Investimento troppo elevato, a dir poco. 300 milioni per costuire un impianto di proprietà nell’area che ospiterà l’Expo milanese, in quel di Rho. Inter e Milan prendono atto del costo e guardano altrove, impossibilitati a spendere un tale cifra per costuire un nuovo stadio lontano dal glorioso San Siro, leggendario impianto italiano ma di proprietà del Comune.

La Scala del Calcio? Lei, ancora protagonista. Già, perchè sia Inter che Milan stanno pensando semplicemente al restyling di San Siro, con l’occhio sempre attento ad osservare altre zone in cui realizzare il nuovo stadio di proprietà. Una questione che comunque non pare affatto sbloccarsi.

Arexpo S.p.A, tra l’altro, ha pubblicato un secondo avviso “volto all’acquisizione di manifestazioni di interesse finalizzata all’individuazione di soggetti interessati alla realizzazione di un complesso sportivo”. Il Milan ha presentato la manifestazione d’interesse a dicembre, l’Inter ha tempo fino al 30 marzo per informare la società dell’Expo a tal riguardo.

Erick Thohir non ha prioprità di abbandonare San Siro, come evidenziato nelle ultime settimane: l’obiettivo del tycoon indonesiano è quello di rimettere in sesto i conti del club, poi cominciare ad investire in termini di infrastrutture, marchio Inter e calciomercato in entrata.

In passato Adriano Galliani aveva aperto alla possibilità di comprare San Siro per il solo Milan qual ora l’Inter avesse deciso di abbandonare il Meazza: idea a cui ha pensato anche lo stesso Thohir. Patto tra rossoneri e nerazzurri, se uno dei club dovesse avviare il progetto di un nuovo impianto, sarebbe risarcito dall’altro.

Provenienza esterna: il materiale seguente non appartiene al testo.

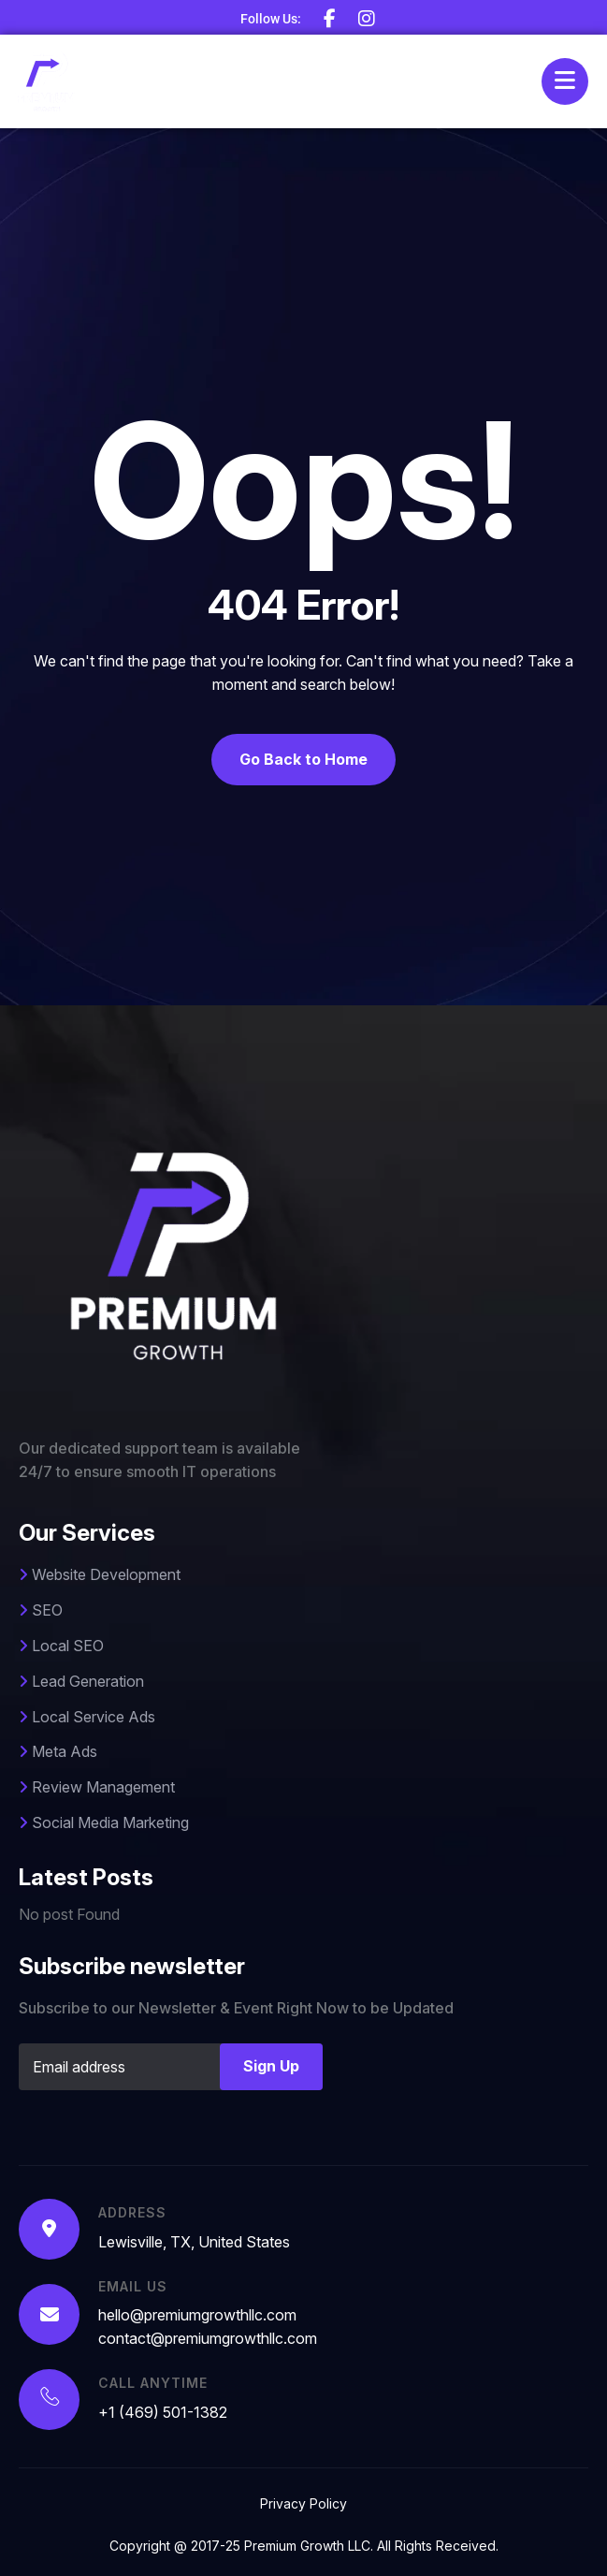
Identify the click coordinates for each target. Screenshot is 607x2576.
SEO (41, 1610)
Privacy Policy (303, 2503)
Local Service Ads (87, 1716)
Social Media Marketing (104, 1822)
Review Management (97, 1787)
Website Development (100, 1574)
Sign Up (271, 2065)
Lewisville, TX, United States (194, 2241)
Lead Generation (81, 1681)
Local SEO (61, 1645)
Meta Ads (58, 1751)
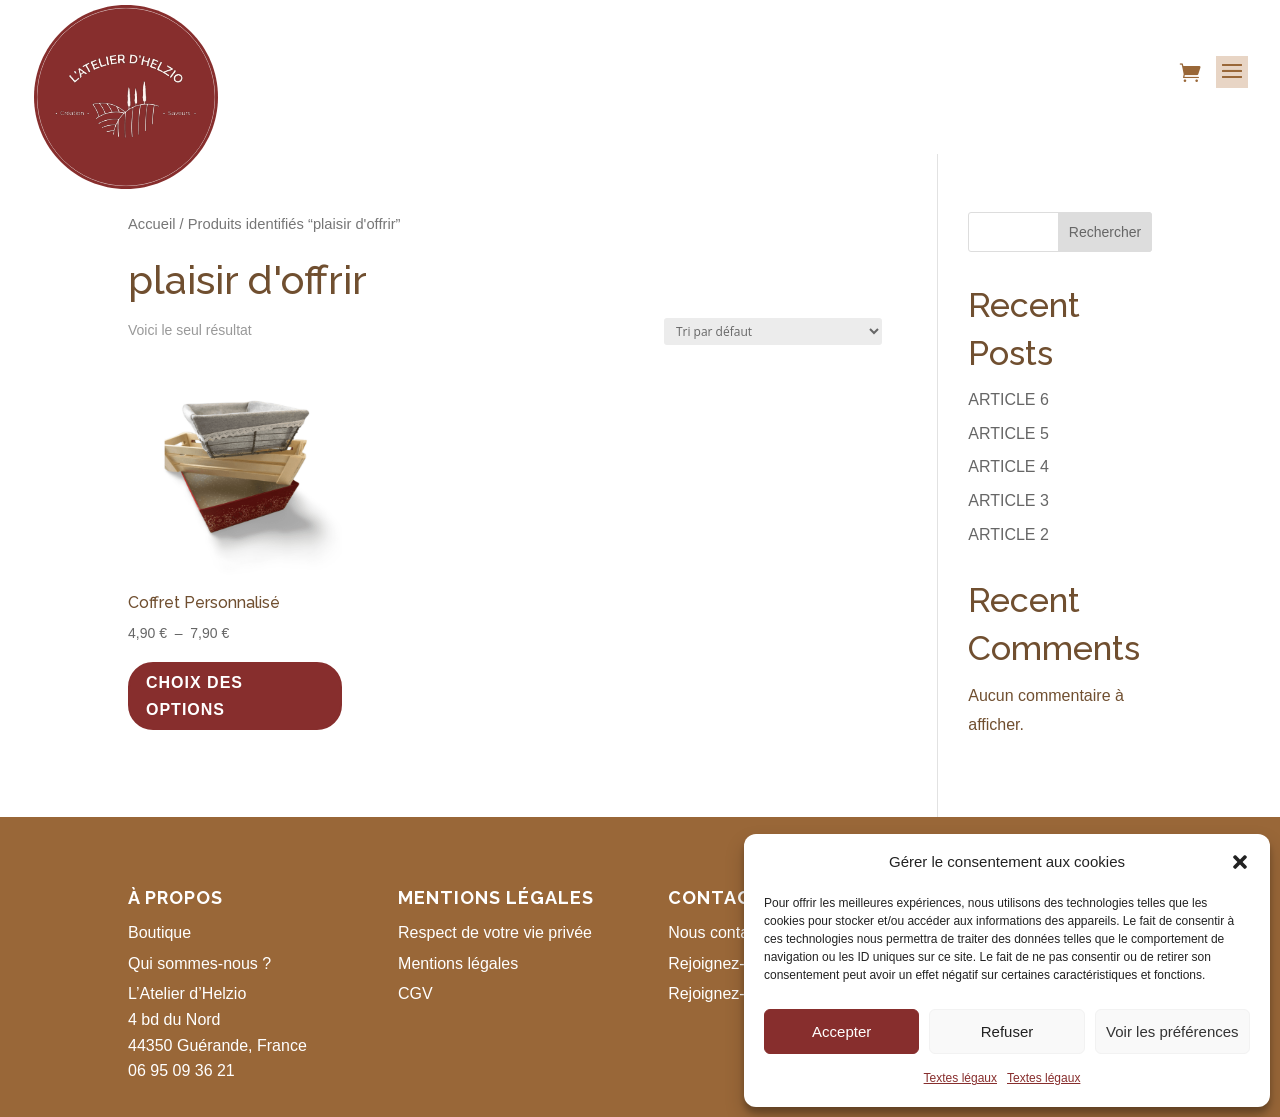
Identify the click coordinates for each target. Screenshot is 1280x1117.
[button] (1240, 862)
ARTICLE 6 (1008, 399)
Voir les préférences (1172, 1031)
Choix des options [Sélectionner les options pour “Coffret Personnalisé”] (194, 696)
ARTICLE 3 (1008, 500)
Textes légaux (960, 1078)
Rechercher (1105, 232)
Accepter (841, 1031)
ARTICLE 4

L’Inter ha un mese di tempo per presentare ad Arexpo la manifestazione d’interesse, ma difficilmente lo farà. Il Milan ci pensa ma non è convinto del tutto, visto e considerando come i suoli dell’Expo siano in vendita. Ergo, spesa per comprare il terreno e investimento per costruire lo stadio.

Ben più di 300 milioni da sborsare, sopra i 120 con cui la Juventus ha costruito lo Stadium: gli Agnelli infatti, hanno dovuto aprire il portafoglio e mettere sul piatto solo i costi di costruzione, vista la concessione comunale del diritto di superficie per 99 anni.

Per ora solo idee milanesi, bloccate da burocrazia e costi. Stadio di proprietà per far rinascere il calcio italiano? Obiettivo finale, non impossibile ma affatto semplice. All’estero volano, l’Italia burocratica rimane al palo.